### Working data
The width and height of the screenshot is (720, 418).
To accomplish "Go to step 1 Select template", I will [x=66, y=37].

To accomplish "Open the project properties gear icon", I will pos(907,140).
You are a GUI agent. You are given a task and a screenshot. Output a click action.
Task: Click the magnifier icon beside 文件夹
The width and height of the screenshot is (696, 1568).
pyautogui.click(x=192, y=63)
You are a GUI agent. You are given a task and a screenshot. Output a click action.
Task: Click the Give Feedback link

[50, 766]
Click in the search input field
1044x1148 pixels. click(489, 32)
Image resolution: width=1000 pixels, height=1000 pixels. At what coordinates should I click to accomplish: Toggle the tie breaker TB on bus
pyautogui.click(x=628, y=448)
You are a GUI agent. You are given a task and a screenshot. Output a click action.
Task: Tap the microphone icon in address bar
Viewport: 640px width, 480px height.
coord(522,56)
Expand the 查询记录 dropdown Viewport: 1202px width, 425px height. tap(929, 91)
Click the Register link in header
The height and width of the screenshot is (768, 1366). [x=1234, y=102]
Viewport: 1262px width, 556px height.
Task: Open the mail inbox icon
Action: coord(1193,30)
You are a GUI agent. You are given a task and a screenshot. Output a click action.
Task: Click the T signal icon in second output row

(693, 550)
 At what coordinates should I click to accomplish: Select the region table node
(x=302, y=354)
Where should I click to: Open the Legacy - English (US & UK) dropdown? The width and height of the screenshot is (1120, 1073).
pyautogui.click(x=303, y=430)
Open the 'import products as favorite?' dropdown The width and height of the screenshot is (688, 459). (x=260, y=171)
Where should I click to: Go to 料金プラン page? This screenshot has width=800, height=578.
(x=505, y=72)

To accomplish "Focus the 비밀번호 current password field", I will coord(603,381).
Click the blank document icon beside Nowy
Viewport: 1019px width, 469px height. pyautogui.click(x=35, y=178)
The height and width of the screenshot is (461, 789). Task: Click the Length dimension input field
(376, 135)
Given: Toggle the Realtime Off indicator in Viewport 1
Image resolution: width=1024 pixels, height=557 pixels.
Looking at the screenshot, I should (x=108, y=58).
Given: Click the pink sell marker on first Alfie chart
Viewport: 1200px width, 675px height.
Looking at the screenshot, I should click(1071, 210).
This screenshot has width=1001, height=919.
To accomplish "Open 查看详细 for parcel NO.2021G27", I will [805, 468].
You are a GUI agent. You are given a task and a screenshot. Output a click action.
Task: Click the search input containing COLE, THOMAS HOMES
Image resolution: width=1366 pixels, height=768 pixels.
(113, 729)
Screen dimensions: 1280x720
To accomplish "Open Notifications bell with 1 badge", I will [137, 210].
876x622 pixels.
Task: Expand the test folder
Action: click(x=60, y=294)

### Work instruction
Word for word, write out all of the data above.

### Completed exercise
The width and height of the screenshot is (720, 418).
To accomplish "Go to step 1 Select template", I will [x=66, y=37].

To accomplish "Open the project properties gear icon", I will pos(907,140).
You are a GUI agent. You are given a task and a screenshot. Output a click action.
Task: Click the magnifier icon beside 文件夹
The width and height of the screenshot is (696, 1568).
pyautogui.click(x=192, y=63)
You are a GUI agent. You are given a task and a screenshot. Output a click action.
Task: Click the Give Feedback link

[50, 766]
Click in the search input field
1044x1148 pixels. click(489, 32)
Image resolution: width=1000 pixels, height=1000 pixels. At what coordinates should I click to accomplish: Toggle the tie breaker TB on bus
pyautogui.click(x=628, y=448)
You are a GUI agent. You are given a task and a screenshot. Output a click action.
Task: Tap the microphone icon in address bar
Viewport: 640px width, 480px height.
coord(522,56)
Expand the 查询记录 dropdown Viewport: 1202px width, 425px height. tap(929, 91)
Click the Register link in header
The height and width of the screenshot is (768, 1366). [x=1234, y=102]
Viewport: 1262px width, 556px height.
Task: Open the mail inbox icon
Action: coord(1193,30)
You are a GUI agent. You are given a task and a screenshot. Output a click action.
Task: Click the T signal icon in second output row

(693, 550)
 At what coordinates should I click to accomplish: Select the region table node
(x=302, y=354)
Where should I click to: Open the Legacy - English (US & UK) dropdown? The width and height of the screenshot is (1120, 1073).
pyautogui.click(x=303, y=430)
Open the 'import products as favorite?' dropdown The width and height of the screenshot is (688, 459). (x=260, y=171)
Where should I click to: Go to 料金プラン page? This screenshot has width=800, height=578.
(x=505, y=72)

To accomplish "Focus the 비밀번호 current password field", I will coord(603,381).
Click the blank document icon beside Nowy
Viewport: 1019px width, 469px height. pyautogui.click(x=35, y=178)
The height and width of the screenshot is (461, 789). Task: Click the Length dimension input field
(376, 135)
Given: Toggle the Realtime Off indicator in Viewport 1
Image resolution: width=1024 pixels, height=557 pixels.
Looking at the screenshot, I should (x=108, y=58).
Given: Click the pink sell marker on first Alfie chart
Viewport: 1200px width, 675px height.
Looking at the screenshot, I should click(1071, 210).
This screenshot has width=1001, height=919.
To accomplish "Open 查看详细 for parcel NO.2021G27", I will [805, 468].
You are a GUI agent. You are given a task and a screenshot. Output a click action.
Task: Click the search input containing COLE, THOMAS HOMES
Image resolution: width=1366 pixels, height=768 pixels.
(113, 729)
Screen dimensions: 1280x720
To accomplish "Open Notifications bell with 1 badge", I will [137, 210].
876x622 pixels.
Task: Expand the test folder
Action: click(x=60, y=294)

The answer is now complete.